• Supplied text
......
A new device called Fiberscope could help scientists with their searches by giving them a less-invasive look into the brain’s depths.
The brain poses plenty of obstacles form neuroscientists exploring how it works. Outer brain tissue, for example, blocks access to the deepest brain cells, or neurons, so researchers often have to remove swaths of tissue to measure neurons of interest.
A new device called Fiberscope could help scientists with their searches by giving them a less-invasive look into the brain’s depths. It uses a tiny multimode optical fiber - a light-carrying cable 120 microns in diameter - that travels into brain tissue, providing a view of neurons when they fire. It’s like a periscope that records brain activity.
Shay Ohayon, a neuroscientist at Massachusetts Institute of Technology who worked on this device, sees it as a valuable research tool. In particular, it should be useful for studying larger animals, like nonhuman primates, where more brain regions lie farther below the surface, he says.
In initial tests on mice, Ohayon and his team inserted the Fiberscope one millimeter below the brain’s surface and captured full-field, micron-scale resolution images at about 15 Hz. The Fiberscope has a field of view around the size of the fiber tip, so it can monitor about a dozen neurons at a time with fluorescent imaging.
......
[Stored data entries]
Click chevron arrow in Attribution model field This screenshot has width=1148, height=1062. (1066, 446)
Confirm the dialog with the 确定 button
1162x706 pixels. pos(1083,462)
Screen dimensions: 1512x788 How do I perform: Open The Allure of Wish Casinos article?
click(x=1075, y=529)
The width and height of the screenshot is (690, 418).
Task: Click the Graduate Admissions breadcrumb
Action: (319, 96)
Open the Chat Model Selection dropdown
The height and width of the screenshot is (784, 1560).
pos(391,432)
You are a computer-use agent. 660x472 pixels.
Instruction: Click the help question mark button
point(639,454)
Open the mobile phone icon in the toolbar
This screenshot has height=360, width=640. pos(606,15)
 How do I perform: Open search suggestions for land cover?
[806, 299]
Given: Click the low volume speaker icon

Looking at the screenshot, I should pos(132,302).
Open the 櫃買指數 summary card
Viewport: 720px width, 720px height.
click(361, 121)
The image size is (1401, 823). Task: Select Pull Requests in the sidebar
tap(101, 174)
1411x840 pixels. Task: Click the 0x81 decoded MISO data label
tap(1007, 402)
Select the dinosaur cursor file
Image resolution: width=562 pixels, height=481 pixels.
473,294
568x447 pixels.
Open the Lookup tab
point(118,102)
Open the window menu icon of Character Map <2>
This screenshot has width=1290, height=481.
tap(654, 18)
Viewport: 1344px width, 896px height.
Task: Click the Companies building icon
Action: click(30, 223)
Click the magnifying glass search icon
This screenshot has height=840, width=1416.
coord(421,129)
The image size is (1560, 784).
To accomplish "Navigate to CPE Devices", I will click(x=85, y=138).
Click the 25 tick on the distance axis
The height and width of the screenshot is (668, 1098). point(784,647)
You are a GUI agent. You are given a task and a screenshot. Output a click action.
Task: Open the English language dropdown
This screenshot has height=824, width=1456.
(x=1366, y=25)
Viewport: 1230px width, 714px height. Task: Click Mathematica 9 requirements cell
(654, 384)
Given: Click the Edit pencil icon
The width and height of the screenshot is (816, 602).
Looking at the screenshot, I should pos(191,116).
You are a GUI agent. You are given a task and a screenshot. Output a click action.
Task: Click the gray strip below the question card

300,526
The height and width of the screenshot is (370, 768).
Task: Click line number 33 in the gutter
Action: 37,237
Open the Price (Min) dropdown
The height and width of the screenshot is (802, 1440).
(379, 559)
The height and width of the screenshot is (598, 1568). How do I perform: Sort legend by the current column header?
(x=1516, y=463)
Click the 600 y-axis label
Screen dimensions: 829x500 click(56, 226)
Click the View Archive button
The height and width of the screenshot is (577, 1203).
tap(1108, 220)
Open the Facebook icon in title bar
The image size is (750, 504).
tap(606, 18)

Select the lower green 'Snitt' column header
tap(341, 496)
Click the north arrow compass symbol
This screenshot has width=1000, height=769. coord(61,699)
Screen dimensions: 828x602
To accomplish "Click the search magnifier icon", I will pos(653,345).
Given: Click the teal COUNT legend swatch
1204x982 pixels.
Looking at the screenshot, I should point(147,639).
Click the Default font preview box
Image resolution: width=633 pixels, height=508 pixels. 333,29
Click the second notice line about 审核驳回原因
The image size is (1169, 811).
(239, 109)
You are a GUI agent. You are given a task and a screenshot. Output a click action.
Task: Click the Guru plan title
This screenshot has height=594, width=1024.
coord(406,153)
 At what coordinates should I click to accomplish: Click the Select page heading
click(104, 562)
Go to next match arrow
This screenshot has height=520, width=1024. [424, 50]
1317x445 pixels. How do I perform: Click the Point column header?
......
• Actions to take
1. According to the Fiberscope text, how wide is the optical fiber the device uses?
2. Pick up the Fiberscope text after its last sentence and continue it.

• Your responses
1. 120 microns in diameter

2.
Neurons aren’t naturally fluorescent. Ohayon and his team genetically modify research animals’ neurons for measurements by injecting viruses into each animal subject’s brain. Post-modification, the mouse’s neurons emit light if a specific wavelength of light hits the neurons as they fire.
To monitor neurons, Ohayon guides the optical fiber into a mouse’s brain, steering the device through a hypodermic needle resting above the organ. Once inside, the Fiberscope sends focused light signals to different points in its field of view, then records the light neurons emit to monitor their activity. The same optical fiber ferries light for both tasks.
Other optical imaging devices operate similarly; they send light to genetically modified neurons and measure the cells’ output. So far, most of these approaches use a lens to focus the light they shine on neurons, making the devices much larger.
Instead of using a lens, Ohayon calibrates the optical fiber’s output mathematically. He feeds focused light into the fiber and images the speckled pattern that exits the fiber, then uses that speckle pattern to find input patterns that will exit the fiber as focused dots of light.
He incorporated a digital mirror device, the kind of chip that governs most overhead projectors’ images, into Fiberscope to send input patterns into the fiber quickly. The digital mirror device consists of a tiny array of mirrors that transmits a grid of signals to the optical fiber quickly enough to image neurons, at a 20 kHz scan rate.
Fiberscope is still a bit slower than other imaging options, and the optical calibration requires the device to be straight for all imaging. Other optical fiber endoscopes have used an additional reflector at the fiber tip to compensate for bending, but Ohayon says neural imaging may not require bending. “When we are imaging regions in the brain we try to target a very specific region and we go along a straight trajectory,” he says. The device is also less invasive than other optical imaging while providing more information than electric measurements.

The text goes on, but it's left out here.